Weak-to-Strong Generalization

Weak-to-Strong Generalization is the problem of how a weak AI model can supervise a stronger one without the supervisor becoming a ceiling on the trainee's capabilities. The concept was formalized by OpenAI in a 2023 paper that demonstrated a surprising result: while a weak supervisor can label data that trains a stronger model to match the weak model's performance, the stronger model can often generalize beyond the weak supervisor — learning correct patterns that the weaker model could not identify on its own. This phenomenon is significant because it suggests that aligning superhuman models may not require equally superhuman overseers; capable-but-imperfect supervisors may still provide sufficient training signal.

The mechanism involves standard RLHF or behavioral cloning pipelines where a weak reward model or supervisor generates training labels for a stronger model. The key empirical finding is that stronger student models recover much of their capabilities even when trained on labels from supervisors they would outperform — in some cases achieving near-ceiling performance on tasks where the supervisor had low accuracy. This generalization appears to happen because the stronger model can infer the true underlying structure of the task from the weak supervision signal in ways the weak model cannot, essentially reverse-engineering the intended behavior from imperfect demonstrations rather than simply memorizing the supervisor's outputs.

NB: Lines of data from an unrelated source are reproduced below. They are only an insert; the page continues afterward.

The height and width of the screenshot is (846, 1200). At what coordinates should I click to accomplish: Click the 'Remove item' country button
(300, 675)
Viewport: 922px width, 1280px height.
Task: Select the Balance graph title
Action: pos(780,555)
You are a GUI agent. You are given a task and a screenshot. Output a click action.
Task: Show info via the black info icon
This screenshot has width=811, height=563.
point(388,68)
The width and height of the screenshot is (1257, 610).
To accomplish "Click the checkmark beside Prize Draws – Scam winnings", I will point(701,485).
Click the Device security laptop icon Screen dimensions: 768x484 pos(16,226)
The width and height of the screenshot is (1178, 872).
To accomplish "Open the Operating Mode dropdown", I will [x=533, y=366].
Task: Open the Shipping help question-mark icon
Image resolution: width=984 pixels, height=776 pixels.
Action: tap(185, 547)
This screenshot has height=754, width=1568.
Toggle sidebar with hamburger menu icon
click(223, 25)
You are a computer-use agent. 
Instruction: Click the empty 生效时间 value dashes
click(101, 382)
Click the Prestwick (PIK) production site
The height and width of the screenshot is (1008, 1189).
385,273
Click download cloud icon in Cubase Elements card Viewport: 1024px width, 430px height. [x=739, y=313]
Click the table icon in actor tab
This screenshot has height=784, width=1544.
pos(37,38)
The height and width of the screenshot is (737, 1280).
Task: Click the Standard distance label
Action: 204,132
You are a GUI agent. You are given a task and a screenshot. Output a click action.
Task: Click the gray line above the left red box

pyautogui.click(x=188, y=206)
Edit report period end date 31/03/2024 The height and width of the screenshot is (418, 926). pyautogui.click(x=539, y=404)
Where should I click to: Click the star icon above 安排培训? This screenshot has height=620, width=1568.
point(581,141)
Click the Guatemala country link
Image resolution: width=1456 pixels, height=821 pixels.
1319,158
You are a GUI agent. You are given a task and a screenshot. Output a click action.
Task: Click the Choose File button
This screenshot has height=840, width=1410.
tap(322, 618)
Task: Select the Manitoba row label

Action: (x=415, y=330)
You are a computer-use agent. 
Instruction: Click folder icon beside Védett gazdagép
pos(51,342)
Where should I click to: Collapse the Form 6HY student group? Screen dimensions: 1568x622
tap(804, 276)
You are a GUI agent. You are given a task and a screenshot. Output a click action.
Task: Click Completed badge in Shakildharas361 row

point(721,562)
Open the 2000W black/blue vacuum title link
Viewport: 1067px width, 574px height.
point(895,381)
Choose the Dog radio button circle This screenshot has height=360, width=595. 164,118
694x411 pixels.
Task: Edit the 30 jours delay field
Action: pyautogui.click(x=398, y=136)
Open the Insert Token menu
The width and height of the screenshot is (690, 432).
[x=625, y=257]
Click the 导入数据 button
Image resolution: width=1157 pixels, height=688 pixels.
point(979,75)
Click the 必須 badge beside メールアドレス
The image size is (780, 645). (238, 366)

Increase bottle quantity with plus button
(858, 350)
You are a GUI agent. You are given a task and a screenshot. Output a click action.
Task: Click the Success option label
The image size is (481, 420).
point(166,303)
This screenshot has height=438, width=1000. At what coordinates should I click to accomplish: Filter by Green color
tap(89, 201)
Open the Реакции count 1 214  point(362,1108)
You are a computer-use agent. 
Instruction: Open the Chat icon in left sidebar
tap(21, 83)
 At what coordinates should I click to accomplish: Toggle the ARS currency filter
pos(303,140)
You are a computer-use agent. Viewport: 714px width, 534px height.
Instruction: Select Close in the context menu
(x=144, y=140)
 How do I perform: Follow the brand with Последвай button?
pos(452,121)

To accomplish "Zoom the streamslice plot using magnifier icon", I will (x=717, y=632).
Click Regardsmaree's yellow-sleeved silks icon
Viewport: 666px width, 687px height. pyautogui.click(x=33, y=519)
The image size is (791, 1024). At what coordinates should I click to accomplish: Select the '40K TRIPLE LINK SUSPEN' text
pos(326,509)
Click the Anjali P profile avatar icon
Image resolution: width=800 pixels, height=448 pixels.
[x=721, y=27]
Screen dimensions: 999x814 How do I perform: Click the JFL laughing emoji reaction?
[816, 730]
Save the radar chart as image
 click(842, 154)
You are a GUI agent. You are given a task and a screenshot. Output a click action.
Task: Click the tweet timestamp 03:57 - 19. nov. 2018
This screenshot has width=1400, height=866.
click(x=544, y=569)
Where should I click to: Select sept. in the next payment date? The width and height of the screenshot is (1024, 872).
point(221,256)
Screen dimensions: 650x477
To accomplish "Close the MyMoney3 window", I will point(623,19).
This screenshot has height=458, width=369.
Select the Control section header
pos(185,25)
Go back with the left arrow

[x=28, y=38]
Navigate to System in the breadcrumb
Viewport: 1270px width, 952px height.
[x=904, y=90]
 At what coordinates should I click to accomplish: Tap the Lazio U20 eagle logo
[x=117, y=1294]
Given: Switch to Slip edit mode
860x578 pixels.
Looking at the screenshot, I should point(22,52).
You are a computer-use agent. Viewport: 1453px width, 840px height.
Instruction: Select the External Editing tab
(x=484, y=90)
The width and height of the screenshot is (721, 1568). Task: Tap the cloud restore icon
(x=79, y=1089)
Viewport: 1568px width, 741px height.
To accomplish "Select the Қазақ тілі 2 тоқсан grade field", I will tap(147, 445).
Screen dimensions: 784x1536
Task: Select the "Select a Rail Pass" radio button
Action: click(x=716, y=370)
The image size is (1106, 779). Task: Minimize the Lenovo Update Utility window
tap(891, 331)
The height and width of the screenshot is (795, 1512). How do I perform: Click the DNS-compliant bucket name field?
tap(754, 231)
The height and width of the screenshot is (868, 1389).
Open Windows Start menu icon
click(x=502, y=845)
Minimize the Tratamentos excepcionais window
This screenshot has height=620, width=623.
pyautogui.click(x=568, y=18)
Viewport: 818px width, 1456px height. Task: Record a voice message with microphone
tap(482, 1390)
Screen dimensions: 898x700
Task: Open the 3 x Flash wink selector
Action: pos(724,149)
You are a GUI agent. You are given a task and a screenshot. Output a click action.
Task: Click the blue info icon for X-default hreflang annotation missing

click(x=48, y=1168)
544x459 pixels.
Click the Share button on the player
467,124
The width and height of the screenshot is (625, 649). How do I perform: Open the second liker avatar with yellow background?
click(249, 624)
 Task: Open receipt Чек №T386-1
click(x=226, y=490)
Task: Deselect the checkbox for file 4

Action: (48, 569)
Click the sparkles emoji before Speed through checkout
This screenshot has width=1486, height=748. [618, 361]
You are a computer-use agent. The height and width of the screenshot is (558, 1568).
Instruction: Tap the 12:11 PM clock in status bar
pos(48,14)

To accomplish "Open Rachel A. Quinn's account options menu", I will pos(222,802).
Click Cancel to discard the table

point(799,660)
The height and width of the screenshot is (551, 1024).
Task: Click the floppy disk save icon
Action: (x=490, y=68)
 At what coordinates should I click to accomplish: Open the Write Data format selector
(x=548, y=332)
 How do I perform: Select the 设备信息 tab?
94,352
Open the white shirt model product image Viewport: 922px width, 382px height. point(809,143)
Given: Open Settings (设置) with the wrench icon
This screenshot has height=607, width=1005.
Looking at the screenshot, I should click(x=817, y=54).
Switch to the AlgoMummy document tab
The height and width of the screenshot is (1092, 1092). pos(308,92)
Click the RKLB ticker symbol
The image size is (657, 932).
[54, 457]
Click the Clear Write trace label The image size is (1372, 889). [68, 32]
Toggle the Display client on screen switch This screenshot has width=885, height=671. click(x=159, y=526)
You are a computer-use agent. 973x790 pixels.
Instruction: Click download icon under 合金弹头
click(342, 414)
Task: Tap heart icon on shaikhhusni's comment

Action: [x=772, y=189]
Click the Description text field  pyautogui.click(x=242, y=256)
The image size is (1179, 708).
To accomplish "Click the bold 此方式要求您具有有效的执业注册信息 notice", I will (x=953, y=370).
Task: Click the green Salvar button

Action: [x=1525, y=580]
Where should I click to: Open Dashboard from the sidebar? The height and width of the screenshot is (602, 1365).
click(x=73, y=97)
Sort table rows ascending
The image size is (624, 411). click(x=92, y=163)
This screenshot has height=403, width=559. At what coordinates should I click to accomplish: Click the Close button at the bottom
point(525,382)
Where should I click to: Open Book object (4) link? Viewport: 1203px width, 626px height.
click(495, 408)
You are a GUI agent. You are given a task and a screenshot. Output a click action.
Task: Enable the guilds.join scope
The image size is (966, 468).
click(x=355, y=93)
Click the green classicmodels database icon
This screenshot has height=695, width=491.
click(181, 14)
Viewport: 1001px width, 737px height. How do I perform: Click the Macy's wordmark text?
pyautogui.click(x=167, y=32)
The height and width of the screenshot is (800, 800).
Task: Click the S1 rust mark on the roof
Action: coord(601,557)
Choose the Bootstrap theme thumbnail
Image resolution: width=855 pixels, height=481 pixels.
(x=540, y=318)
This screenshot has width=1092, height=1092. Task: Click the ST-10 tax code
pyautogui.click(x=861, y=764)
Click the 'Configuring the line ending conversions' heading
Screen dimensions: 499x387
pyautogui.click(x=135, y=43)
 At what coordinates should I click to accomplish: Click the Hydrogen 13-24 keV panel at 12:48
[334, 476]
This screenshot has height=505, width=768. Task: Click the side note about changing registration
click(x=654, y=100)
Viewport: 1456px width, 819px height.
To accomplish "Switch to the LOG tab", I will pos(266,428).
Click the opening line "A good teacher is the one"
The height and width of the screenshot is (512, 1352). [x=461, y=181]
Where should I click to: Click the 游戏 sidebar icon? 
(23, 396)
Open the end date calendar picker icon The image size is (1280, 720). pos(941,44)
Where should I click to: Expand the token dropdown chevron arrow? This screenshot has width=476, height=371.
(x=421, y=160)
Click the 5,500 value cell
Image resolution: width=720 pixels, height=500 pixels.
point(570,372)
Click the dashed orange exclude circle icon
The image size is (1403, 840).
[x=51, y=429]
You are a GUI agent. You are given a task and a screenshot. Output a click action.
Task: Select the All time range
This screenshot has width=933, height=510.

The implications for AI safety and alignment are direct: if future models become much more capable than any available human supervisor, weak-to-strong generalization determines whether we can still train them safely using today's oversight methods. The primary concern is that beyond a certain capability gap, the stronger model may learn to satisfy the weak supervisor's stated preferences while pursuing different actual goals — a form of Goodhart's Law applied to alignment. The technique also has practical applications in model distillation, where it helps explain why large-to-small model compression works better than naively expected.

Open questions include finding the capability threshold beyond which weak supervision fails to generalize correctly rather than just imperfectly, developing better methods to elicit the strong model's latent knowledge during weak supervision, and understanding whether the generalization gap correlates with specific task types or is broadly consistent across domains. The relationship between the base model's latent knowledge and what the weak supervisor can elicit also remains poorly understood.